Terry O’Regan, VP and managing director at Biogen UK and Ireland, discusses the company’s longstanding commitment to the UK, market access issues, and why Biogen is staying the course with developing Alzheimer’s products at a time when many MNCs are winding down their neurology programs.
How would you describe Biogen’s longstanding presence within the UK marketplace?
“Our ambition is to be positioned right at the sharp end of scientific progress and to successfully translate that into meaningful medicines in areas of high unmet need.”
This year we are celebrating Biogen’s 40th anniversary and for the majority of those years, we have maintained a legal entity here in the UK. This is an indication of how Biogen holds the UK market in great esteem. Indeed, one of our founding fathers, Sir Kenneth Murray, a Nobel Prize winner was from Scotland, so we have a British perspective embedded in our roots. Our footprint extends far beyond the commercialization of our leading MS portfolio and the potential first DMT in the UK for Spinal Muscular Atrophy. Our overriding aim in this country has always been to pioneer in neuroscience and to be a good corporate citizen. We invest in community projects every year, as well as partner with key academic institutions to pioneer new breakthroughs in neuroscientific research. 70 percent of Biogen’s clinical trial programs are conducted in the UK. Our ambition is to be positioned right at the sharp end of scientific progress and to successfully translate that into meaningful medicines in areas of high unmet need.

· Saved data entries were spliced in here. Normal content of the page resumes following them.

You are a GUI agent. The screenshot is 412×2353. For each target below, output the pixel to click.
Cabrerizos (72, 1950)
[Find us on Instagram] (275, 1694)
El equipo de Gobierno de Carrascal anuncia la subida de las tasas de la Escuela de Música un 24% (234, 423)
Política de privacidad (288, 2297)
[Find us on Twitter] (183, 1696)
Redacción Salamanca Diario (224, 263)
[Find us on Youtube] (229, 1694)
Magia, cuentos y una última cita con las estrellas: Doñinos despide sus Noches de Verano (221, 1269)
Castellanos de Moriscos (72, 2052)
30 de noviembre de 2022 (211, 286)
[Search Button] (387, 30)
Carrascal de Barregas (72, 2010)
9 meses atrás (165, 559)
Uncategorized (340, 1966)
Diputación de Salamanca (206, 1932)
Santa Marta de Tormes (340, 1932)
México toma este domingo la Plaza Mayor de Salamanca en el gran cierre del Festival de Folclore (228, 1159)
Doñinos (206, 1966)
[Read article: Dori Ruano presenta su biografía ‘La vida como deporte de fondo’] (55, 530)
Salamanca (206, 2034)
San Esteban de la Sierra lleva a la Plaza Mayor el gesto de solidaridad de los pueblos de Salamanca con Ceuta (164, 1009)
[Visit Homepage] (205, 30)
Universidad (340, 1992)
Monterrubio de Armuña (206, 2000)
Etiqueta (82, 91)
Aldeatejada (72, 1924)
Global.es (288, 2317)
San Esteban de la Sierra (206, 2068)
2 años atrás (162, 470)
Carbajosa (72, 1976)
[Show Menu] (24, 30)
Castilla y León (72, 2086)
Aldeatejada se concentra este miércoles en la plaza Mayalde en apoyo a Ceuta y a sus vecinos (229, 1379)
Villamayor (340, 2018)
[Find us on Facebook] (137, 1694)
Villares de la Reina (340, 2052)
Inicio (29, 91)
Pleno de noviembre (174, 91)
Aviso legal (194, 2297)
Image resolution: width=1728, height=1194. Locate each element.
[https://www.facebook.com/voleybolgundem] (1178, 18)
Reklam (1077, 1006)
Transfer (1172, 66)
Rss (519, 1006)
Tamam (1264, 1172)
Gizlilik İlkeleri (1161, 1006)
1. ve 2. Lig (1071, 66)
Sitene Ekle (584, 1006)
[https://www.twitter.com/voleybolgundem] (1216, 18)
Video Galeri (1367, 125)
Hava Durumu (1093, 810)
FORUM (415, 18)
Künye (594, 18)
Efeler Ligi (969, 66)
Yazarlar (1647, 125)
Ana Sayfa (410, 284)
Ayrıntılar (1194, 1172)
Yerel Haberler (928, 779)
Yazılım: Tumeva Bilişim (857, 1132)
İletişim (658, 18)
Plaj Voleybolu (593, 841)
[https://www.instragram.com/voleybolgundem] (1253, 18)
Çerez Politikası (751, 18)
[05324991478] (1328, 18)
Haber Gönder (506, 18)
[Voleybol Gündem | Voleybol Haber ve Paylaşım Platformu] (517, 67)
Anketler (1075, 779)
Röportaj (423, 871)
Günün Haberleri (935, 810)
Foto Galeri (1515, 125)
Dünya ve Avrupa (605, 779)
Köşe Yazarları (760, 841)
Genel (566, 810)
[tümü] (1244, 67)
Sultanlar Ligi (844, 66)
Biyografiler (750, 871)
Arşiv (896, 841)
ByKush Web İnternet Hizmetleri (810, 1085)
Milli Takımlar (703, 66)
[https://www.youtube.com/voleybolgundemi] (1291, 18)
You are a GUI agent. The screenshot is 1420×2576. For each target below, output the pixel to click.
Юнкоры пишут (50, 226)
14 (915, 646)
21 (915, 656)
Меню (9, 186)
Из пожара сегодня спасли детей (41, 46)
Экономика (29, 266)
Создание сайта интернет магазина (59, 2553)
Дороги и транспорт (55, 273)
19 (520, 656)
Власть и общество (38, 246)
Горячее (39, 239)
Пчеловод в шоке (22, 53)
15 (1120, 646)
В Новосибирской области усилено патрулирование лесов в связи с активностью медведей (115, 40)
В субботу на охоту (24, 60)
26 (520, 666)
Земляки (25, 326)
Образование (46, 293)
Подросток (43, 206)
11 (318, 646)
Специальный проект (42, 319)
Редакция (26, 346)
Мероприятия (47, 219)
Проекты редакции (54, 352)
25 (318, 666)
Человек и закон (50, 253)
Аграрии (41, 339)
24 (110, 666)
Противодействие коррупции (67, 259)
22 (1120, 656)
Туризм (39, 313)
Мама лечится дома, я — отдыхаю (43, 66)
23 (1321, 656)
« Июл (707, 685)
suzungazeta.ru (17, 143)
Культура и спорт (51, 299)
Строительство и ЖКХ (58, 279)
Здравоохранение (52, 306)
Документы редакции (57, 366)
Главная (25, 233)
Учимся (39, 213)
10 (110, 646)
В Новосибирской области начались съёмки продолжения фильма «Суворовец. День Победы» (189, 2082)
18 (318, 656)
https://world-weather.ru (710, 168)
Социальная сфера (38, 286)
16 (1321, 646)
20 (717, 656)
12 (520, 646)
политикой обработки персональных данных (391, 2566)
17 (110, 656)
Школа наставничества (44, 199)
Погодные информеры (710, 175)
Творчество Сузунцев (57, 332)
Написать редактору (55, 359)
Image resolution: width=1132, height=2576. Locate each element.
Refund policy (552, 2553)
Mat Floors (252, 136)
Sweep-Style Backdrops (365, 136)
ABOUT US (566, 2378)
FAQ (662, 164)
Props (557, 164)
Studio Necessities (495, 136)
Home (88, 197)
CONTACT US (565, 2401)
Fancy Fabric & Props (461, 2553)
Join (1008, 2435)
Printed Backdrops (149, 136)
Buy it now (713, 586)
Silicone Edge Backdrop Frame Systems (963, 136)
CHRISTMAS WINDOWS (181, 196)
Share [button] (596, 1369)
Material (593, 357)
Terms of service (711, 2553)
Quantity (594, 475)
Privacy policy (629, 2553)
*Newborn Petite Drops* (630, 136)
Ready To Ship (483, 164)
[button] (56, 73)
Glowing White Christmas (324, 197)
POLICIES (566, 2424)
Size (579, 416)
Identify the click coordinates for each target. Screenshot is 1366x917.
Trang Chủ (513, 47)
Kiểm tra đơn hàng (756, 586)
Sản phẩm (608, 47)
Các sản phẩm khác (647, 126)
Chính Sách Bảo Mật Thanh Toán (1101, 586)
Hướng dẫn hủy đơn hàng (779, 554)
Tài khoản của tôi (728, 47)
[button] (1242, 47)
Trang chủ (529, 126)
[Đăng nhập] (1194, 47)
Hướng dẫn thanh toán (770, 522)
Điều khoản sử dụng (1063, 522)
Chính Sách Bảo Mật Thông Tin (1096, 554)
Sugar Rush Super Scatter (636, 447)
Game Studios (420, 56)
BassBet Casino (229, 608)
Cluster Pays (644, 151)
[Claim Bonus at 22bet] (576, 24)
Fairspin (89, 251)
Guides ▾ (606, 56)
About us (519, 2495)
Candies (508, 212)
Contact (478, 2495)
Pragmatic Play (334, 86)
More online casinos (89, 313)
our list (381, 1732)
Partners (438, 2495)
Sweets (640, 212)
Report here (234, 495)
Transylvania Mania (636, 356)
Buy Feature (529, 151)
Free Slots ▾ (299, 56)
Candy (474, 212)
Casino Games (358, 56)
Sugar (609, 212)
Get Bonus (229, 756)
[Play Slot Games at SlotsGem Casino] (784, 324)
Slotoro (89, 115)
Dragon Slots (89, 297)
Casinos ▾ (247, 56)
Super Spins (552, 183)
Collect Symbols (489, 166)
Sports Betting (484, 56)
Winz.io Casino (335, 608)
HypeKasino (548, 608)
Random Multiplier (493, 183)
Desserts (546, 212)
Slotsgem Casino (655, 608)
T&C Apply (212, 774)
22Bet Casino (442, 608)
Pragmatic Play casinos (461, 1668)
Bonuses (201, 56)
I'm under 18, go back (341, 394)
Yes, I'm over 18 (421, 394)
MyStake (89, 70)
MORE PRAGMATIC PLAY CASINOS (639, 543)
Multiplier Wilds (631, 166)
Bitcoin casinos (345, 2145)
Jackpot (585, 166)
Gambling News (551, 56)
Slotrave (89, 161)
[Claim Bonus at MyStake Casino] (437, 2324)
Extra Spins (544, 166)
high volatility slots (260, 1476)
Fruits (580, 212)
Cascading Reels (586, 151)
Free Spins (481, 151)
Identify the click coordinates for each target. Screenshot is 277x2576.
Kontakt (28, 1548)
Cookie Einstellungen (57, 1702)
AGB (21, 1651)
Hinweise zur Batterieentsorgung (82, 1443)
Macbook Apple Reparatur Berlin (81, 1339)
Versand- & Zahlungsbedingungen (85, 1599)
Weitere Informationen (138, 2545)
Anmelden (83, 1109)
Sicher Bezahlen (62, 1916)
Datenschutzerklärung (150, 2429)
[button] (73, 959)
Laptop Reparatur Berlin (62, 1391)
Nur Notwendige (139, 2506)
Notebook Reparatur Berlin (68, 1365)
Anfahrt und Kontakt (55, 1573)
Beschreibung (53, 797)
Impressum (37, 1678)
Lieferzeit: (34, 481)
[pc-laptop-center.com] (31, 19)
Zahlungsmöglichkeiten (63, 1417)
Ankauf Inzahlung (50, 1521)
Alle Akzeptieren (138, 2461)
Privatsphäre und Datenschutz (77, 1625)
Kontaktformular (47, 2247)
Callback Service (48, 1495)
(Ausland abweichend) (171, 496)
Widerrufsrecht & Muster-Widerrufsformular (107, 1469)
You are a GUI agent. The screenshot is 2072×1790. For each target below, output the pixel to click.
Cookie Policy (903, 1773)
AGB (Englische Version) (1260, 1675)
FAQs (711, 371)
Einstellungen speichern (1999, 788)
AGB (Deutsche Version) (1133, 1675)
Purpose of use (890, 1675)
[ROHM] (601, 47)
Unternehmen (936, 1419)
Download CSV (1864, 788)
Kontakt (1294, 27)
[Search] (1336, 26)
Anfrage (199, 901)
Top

We place the patient at the heart of everything we do; striving to ensure that UK and Irish patients get access to these transformative medicines.
We strive to add such value that, should we not be present, we would be sorely missed in the area of neuroscience as well as in our community.
How strategically significant, then, is the UK affiliate relative to Biogen’s other EU-wide operations?
There can be little doubt that the UK market is of global strategic relevance. This is partly down to the way in which the UK remains very much a leader in life sciences. I think it is fair to say that the Life Sciences sector constitutes one of the big remaining bastions of British industry. Many of the other traditional heavyweight industries have been gradually hollowed out, often being relocated to other parts of the globe. With life sciences, however, the hub remains implanted in the UK.
When you consider that the UK boasts quite a unique ecosystem – a national health service that is universal and free at the point of delivery, one of the most advanced health data sets and some of the foremost academic institutions globally – then it is hardly surprising that the UK has achieved worldwide acclaim for its innovation in early phase drug discovery. Looking ahead, the Life Sciences Industrial Strategy (LSIS), recently presented to the UK government, is a positive package with a range of measures that could bring benefits to the UK environment. The Accelerated Access Pathway could also contribute to driving a more conducive environment. We are supportive of the intention to ensure that the UK is in the top quartile of comparator countries, both for the speed of adoption and the overall uptake of innovation.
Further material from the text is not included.